DOCUMENT PASSAGE:
========================================================================

Ya, that's something I've been struggling with. Obviously, as a Clojure fan, I believe the developer is the most important part of any software project. And I like tools and languages that empower them instead of constraining and limiting them. But, as I go along, I'm finding it more and more difficult to mentor and scale. You can't do all CRs, and as an organization grows from one team to 5 and then 10, etc. With more and more junior devs. It gets hard, and it becomes really tempting to automate best practices by having tools enforce them or systems that make the good way most obvious and easiest.
Well, the problem there isn't the language or the tooling -- it's a management problem in terms of how they've handled growing their organization: they've allowed quality to slip as they've added more developers, and more junior developers, without proper support for mentoring and training. But you're right that is a common problem in industry, unfortunately, and it's often deeply entrenched in organizations that have already grown large -- and are often beyond help at that point 😞
And as I go, I'm also realizing a lot of developers want that and enjoy it. Which is surprising to me, because it's so different from my personality. Where I want more power, options, flexibility so that I can innovate and optimize everything to what's best for me and my team. I'm starting to realize a lot of developers don't want that. They want things to be consistent, straightforward, with checks in place, and clear directives, etc.
I worked at a firm of actuaries in the UK for a while, and when I left, the head of department asked me if I had any advice on my way out. I said they could fire about half their IT department, flatten the management structure, and they'd probably be twice as productive for about two-thirds of current costs.
They had a terrible interview process. They promoted good developers into a tall, very hierarchical management structure very quickly, backfilling with juniors, and they had no training or mentoring programs in place.
The head of dept was very proud that he had 100 people working for him 😞
Its weird. I always believed in "dream teams". A select set of developer with balancing skills that work effectively together. Give them focus and independence, and you get the legendary 10x team 🤪 But the industry really doesn't
Indeed. Very few companies really believe in small, high-quality, autonomous teams 😐
Adobe was the same (but Macromedia was not). At Macromedia, I was considered "director" level but had no direct reports. I was a free agent to move from project to project and inject architectural guidance across the whole of IT. When Adobe bought Macromedia, I was told "we don't have architects" and because I had no direct reports, I was demoted two levels down to "tech lead". It was miserable.
I quit within a year. I could never work in that sort of environment again.

========================================================================

AVAILABLE DATA:
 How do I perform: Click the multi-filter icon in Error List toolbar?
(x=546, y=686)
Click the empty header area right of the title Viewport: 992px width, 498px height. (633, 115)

========================================================================

REQUIREMENTS: Reproduce the forum thread about managing and growing developer teams verbatim, from "They had a terrible" up to and including "programs in place.". You won't need the material for this.

CORRECT ANSWER:
They had a terrible interview process. They promoted good developers into a tall, very hierarchical management structure very quickly, backfilling with juniors, and they had no training or mentoring programs in place.